# Travel stress



## AliceA (Jul 29, 2010)

Wish I could just take a holiday without experiencing all the stress before hand. Heading off on Saturday on a trip for 1 1/2 weeks with DH (first time for both of us going overseas) and I'm waking up Thursday night with anxiety in the early morning hours, currently 1am. Checking flights and baggage detail etc. Thinking about all the work that no one will do while I'm gone and the disasters I'll probably come back to, yey. The kids are in good hands but this is the first time we'll be apart from them for more than a night. I left half the trip unplanned with just general guidelines of what we wanted to do but what if that was a bad idea... ugh, feels like I'll need a holiday to recover from the holiday at this point.


----------



## richardsharpe (Jul 8, 2014)

Good evening Breeze.
I travel a LOT both for work, and vacations with my wife. Some prosaic (las vegas or Hawaii), some exotic - Borneo, central Asia, the arctic.

A few things to keep in mind and help relax:

The long distance part of the trip is the easiest think in the world. Just sit on the plane, relax and read (bring snacks, the food may be awful). All airports are the same, all have signs in English.

**Source material**
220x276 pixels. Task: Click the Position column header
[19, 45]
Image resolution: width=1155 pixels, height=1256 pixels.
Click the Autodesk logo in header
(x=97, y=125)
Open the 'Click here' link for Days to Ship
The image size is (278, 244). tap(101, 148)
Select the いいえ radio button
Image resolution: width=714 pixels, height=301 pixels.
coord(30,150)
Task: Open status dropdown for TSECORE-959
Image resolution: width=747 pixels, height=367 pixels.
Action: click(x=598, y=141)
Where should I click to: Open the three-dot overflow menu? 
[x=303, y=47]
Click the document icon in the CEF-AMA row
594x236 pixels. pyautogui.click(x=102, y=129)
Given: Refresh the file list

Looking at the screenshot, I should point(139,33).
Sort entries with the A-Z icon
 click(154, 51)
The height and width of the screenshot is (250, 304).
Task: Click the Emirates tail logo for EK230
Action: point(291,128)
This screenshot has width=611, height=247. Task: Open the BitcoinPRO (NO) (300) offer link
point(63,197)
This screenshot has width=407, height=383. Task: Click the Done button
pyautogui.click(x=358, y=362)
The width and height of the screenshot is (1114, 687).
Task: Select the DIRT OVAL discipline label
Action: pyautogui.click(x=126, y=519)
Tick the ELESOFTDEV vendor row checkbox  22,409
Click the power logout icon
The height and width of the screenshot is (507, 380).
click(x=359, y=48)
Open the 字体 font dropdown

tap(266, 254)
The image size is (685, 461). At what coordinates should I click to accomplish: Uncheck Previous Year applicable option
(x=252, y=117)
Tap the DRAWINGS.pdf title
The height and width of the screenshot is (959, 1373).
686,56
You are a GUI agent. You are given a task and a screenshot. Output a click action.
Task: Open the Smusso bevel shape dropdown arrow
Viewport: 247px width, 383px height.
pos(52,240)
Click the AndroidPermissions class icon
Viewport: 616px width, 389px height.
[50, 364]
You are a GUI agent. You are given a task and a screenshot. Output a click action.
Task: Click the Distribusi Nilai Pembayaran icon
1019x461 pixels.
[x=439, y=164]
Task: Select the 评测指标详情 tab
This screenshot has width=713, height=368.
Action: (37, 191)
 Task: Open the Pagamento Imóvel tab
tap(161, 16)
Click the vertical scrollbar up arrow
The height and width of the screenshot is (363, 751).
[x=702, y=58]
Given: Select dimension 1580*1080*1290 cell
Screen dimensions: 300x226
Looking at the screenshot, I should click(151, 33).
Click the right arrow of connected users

**Tasks to carry out**
[1] Answer these about the travel stress thread:
(a) How long is AliceA's trip?
(b) What time is it when AliceA says she is awake with anxiety?
(c) Which exotic places does richardsharpe list among his trips?
[2] Please resume the travel stress thread, picking up after its last sentence.
The entries come from a different source than the travel stress thread.

**Expected outputs**
[1]
(a) 1 1/2 weeks
(b) 1am
(c) Borneo, central Asia and the arctic

[2]
All you really need to bring is your passport (and maybe a visa) a credit card, and any medications you need. Everything else can be bought if you forget it. (yes, you can buy a toothbrush in Borneo). So don't stress about packing.

Your kids will be fine. They are not (I presume) living in an active war zone - and most kids there survive.

General guidelines are great. When you arrive you will have more "ground truth" about what the area is like and what you want to see. Don't forget that the goal is to relax and have fun, not check off boxes for what you have seen.

If you want to say where in particular you are going, I may have more comments.

have fun


----------



## AliceA (Jul 29, 2010)

Thanks Richard. Heading to an easy travel destination, New Zealand, for our first time out of Australia. There's a conference we're attending for a few days, the rest is holidays. I don't really have anything to worry about. Short flights, English speaking country, no safety concerns other than what I'm used to. Early mornings is always my worst time for anything causing me stress to come out in force. I think the worst part of it is work and feeling like it's not going to be handled by anyone while I'm gone. Nothing more I can do about that now though.


----------



## richardsharpe (Jul 8, 2014)

Good evening breeze
New Zealand is fantastic: An entire continent shrink-wrapped into two islands. Wonderful place. (Which island?)

If it is different side of the road driving from what you are used to , be careful! 

Work is always a source of stress. Just tell yourself that you could have gotten the flu for a week and also not done anything. Things will be busy when you get back, but don't worry about it until it happens. The world won't end. In fact if there are problems it will be a hint to management that they need to find someone to back you up.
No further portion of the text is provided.